Sunday, December 25, 2011

Merry Christmas

     It’s early Christmas morning and it’s quiet. In the last days, in a flurry of running and wrapping, shopping and smiling, it’s been hard to schedule in a time just to breathe. But now, I ignore the ticking clock on the mantle and, I sit and reflect.
     Yesterday I had an almost two-hour car ride to pick up my son. Listening to various radio programs, I had the realization that the non-Christian world, right here in our country, doesn’t know what to do with “Christmas.” They appear confused or pressured to lean to one side or the other. There’s the long-standing back and forth on whether or not to say the words, “Merry Christmas” or “Happy Holidays” by shop-keepers and bank tellers. But yesterday on a program on CBC, I heard the epitome. On a show where people were telling “holiday” stories, (none of which had one iota to do with Christmas as a celebration), the announcer said, “Happy December 25th Day, everyone.” That one really made me sad. It felt as though the person who said it was as lost as one could possibly be.
     On that same station and in malls everywhere, there are potent, life-giving hymns being played. In public places, traditional Christmas hymns such as, “Silent Night”, “Joy to the World” and “O Holy Night” make their way onto song lists. The message is there: Jesus was born and He had a purpose in mind:

“Peace on Earth and mercy mild - God and sinners reconciled!”
“Born to raise the sons of earth, born to give them second birth.”
(Hark the Herald Angels Sing)

What child is this who, laid to rest
On Mary's lap is sleeping? …
Nails, spear shall pierce Him through,
The cross be borne for me, for you.
Hail, hail the Word made flesh,
The Babe, the Son of Mary.
(What Child is This)

The French version of “O Holy Night” brings light and understanding:

Minuit, chrétiens, c’est l’heure solennelle
Où l’Homme-Dieu descendit jusqu’à nous,
Pour effacer la tache originelle,
Et de son Père arrêter le courroux.
Le monde entier tressaille d’espérance,
À cette nuit qui lui donne un Sauveur.
Peuple, à genoux, attends ta délivrance
C’est pour nous tous qu’il naît, qu’il souffre et meurt.
Peuple, debout! Chante ta délivrance.
Noël! Noël! Chantons le Rédempteur!

Midnight, Christians, it is the solemn hour
When God as man descended among us
To expunge the stain of original sin
And to put an end to the wrath of his father.
The entire world thrills with hope
On this night which gives us a savior.
People, on your knees, attend your deliverance.
It is for us all that he was born, that he suffered and died.
People, stand up, sing your deliverance!
Christmas! Christmas! Let us sing the Redeemer!
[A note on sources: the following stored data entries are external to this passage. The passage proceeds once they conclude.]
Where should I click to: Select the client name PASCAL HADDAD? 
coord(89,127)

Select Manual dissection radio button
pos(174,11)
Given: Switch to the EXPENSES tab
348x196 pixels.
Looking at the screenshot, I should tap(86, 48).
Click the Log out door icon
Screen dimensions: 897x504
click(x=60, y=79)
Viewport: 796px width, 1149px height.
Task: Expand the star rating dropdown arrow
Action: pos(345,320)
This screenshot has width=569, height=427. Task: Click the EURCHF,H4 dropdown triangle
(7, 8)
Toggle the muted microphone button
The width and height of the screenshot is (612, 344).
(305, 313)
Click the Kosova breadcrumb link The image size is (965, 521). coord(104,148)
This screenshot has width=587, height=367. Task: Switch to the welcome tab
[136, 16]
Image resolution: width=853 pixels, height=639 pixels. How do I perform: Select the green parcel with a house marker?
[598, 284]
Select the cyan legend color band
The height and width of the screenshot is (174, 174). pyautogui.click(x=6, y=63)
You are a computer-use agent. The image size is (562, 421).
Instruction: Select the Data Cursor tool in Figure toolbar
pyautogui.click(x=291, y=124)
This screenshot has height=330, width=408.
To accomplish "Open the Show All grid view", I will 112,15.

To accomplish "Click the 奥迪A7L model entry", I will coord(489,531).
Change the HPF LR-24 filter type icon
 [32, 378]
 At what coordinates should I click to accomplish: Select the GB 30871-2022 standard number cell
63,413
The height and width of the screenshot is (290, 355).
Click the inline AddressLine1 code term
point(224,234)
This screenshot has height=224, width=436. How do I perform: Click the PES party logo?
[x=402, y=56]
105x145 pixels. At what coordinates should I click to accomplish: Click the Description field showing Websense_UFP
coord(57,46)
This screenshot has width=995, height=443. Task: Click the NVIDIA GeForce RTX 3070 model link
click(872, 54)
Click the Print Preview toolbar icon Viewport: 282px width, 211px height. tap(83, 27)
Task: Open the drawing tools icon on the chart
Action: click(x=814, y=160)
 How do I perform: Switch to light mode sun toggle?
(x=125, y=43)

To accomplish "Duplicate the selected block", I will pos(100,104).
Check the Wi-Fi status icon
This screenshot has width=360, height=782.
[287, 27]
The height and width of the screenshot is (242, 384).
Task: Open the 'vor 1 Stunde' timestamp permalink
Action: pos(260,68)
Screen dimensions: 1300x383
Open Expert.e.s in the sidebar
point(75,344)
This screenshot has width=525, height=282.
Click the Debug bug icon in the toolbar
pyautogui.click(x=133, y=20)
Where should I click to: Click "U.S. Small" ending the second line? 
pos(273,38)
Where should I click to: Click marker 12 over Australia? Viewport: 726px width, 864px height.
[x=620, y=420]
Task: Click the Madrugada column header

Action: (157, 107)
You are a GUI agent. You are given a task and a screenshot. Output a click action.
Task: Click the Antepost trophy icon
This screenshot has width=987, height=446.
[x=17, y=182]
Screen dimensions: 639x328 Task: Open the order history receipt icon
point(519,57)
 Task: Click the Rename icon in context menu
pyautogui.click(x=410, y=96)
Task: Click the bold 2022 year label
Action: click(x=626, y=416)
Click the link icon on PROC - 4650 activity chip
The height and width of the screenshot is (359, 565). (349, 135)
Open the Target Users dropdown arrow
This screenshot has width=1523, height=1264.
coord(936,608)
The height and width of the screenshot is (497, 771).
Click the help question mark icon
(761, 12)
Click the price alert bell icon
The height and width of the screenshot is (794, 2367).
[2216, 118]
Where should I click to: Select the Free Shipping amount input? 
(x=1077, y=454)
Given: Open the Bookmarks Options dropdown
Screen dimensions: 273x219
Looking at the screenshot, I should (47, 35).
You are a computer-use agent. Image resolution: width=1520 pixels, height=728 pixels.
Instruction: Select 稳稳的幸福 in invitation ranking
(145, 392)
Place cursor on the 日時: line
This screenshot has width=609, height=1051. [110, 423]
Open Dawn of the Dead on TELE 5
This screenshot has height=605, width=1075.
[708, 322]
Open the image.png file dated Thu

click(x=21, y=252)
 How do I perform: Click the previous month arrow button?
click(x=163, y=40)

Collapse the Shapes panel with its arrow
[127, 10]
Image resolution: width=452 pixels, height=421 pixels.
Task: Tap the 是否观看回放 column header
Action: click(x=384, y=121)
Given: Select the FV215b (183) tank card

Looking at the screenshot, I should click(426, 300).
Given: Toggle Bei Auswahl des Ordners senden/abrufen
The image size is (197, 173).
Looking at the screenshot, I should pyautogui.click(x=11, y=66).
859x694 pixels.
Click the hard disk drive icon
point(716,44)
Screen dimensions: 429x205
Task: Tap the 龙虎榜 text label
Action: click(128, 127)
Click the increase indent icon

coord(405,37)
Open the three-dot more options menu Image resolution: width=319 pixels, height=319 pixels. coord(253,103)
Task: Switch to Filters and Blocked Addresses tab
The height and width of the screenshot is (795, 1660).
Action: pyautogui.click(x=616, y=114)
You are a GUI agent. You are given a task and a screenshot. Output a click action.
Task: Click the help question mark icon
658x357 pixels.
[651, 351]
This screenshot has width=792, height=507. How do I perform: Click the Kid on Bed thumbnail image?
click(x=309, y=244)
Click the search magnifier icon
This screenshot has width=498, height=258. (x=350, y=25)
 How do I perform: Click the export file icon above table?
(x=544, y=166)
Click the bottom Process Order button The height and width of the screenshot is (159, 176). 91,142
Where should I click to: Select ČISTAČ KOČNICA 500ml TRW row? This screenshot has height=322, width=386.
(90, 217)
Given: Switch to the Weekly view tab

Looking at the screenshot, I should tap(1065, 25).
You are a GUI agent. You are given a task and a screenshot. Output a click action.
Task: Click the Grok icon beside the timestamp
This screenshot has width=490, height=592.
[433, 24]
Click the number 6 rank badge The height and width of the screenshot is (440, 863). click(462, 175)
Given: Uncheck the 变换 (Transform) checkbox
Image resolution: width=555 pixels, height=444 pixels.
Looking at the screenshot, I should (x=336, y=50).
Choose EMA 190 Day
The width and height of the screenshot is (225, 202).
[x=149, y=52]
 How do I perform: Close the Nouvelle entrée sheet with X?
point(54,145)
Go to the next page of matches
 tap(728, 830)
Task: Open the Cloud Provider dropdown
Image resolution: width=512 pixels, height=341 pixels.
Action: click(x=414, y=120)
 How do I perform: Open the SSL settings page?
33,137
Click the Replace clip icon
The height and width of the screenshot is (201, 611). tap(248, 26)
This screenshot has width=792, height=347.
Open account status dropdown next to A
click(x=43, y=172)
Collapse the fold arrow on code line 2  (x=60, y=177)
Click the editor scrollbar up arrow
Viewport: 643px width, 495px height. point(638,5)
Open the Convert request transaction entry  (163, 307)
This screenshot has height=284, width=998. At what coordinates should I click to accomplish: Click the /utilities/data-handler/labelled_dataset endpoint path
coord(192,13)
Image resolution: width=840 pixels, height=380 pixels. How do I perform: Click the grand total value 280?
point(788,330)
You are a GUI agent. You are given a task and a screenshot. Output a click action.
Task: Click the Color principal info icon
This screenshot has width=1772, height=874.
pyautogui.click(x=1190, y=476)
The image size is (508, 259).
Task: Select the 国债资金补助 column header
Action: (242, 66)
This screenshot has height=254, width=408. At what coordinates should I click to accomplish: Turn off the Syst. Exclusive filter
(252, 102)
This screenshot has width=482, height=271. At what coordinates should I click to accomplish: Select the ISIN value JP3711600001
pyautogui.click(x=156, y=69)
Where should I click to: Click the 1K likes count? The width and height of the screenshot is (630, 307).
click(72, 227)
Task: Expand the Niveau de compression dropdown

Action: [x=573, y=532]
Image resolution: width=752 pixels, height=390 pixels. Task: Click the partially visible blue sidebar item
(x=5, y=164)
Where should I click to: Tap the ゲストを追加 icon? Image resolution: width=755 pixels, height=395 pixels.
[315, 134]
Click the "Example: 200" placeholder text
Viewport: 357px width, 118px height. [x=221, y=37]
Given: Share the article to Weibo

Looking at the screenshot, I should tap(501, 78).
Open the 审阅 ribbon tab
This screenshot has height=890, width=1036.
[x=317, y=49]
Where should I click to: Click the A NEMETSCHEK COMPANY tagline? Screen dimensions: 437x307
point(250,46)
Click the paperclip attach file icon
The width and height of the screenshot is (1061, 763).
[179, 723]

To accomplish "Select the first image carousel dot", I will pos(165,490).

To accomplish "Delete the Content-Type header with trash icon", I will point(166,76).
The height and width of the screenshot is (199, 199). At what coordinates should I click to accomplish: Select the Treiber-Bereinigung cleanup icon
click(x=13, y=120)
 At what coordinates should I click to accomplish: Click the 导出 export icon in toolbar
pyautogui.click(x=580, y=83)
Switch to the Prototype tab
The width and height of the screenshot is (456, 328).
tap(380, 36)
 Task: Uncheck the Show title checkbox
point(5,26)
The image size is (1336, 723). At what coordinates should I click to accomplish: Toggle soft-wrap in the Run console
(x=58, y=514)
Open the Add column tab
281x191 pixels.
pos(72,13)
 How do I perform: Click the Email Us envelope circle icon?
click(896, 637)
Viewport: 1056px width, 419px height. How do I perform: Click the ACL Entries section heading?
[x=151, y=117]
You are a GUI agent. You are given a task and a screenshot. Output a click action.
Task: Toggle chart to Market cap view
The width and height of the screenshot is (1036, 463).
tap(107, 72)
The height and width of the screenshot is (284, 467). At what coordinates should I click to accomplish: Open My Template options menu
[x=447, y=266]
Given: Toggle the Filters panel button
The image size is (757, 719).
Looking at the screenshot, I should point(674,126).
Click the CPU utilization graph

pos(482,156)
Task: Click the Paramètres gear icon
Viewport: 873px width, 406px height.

These songs, and so many others reflect what’s written in the gospels. He is what we’re celebrating. His purpose, His goodness, His love. His message is simple, yet profound: He loves us. He loved us enough to set aside his throne and live among us and to provide an eternity with Him.
Merry Christmas! 


  1. We're so blessed to be free of the muddle and certain of what Christmas is all about, Michele. Hope you and yours had a great one!